TASK TO COMPLETE:
Reproduce every line of the listing below, requests included, multiplying each coordinate in the answers by 1.4 and rounding to the nearest whole number, with halves rounded up; leave all other numbers unchanged. Omit the pictures from your reproduction.
::::
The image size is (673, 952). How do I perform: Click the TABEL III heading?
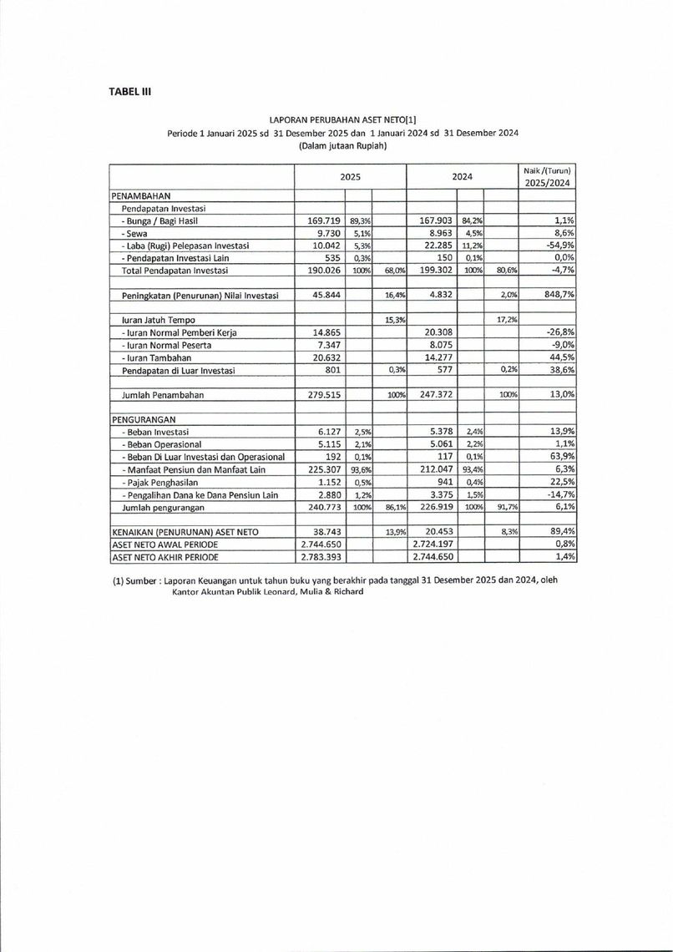(129, 91)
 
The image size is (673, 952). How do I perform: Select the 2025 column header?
(350, 176)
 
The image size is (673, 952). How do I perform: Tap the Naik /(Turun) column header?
(548, 176)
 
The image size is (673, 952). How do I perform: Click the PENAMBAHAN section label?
(141, 195)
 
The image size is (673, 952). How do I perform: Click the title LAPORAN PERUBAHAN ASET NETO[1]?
(336, 120)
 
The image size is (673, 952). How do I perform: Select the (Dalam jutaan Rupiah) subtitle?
(337, 145)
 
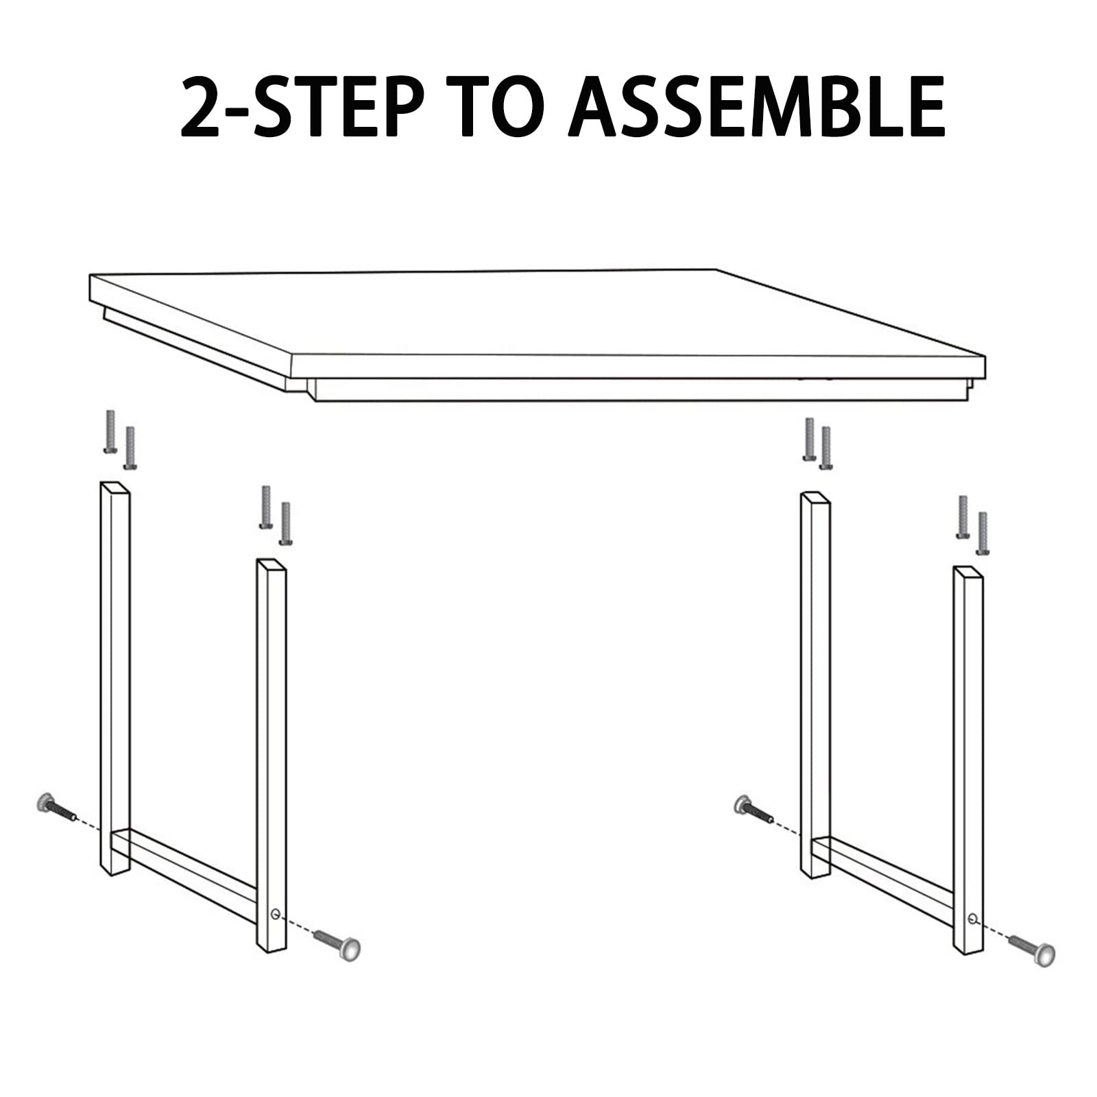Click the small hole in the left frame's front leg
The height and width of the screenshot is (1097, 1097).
coord(275,913)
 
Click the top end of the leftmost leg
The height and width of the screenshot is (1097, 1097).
coord(114,488)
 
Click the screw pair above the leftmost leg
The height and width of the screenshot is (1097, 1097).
coord(119,440)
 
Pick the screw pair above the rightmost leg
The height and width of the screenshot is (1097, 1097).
coord(972,525)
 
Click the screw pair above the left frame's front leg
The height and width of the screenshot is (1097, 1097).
coord(276,516)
::::
ANSWER TO THE EXERCISE:
The image size is (673, 952). How do I perform: Click the TABEL III heading?
(181, 127)
 
The image size is (673, 952). How do I perform: Select the 2025 column header?
(490, 246)
 
The image size is (673, 952). How do I perform: Tap the Naik /(Turun) column header?
(767, 246)
 
The image size is (673, 952). How do I perform: Click the PENAMBAHAN section label?
(197, 273)
 
The image size is (673, 952). How do I perform: Click the title LAPORAN PERUBAHAN ASET NETO[1]?
(470, 168)
 
The image size is (673, 952). How do I perform: Select the (Dalam jutaan Rupiah) subtitle?
(472, 203)
 
Click the small hole in the left frame's front leg
The height and width of the screenshot is (1097, 1097).
coord(385,1278)
 
Click the top end of the leftmost leg
The height and width of the screenshot is (1097, 1097).
coord(160,683)
 
Click the screw pair above the leftmost leg
The height and width of the screenshot is (1097, 1097).
coord(167,616)
 
Pick the screw pair above the rightmost leg
The height and width of the screenshot is (1097, 1097).
coord(1361,735)
 
Click the screw pair above the left frame's front leg
The height and width of the screenshot is (1097, 1097).
coord(386,722)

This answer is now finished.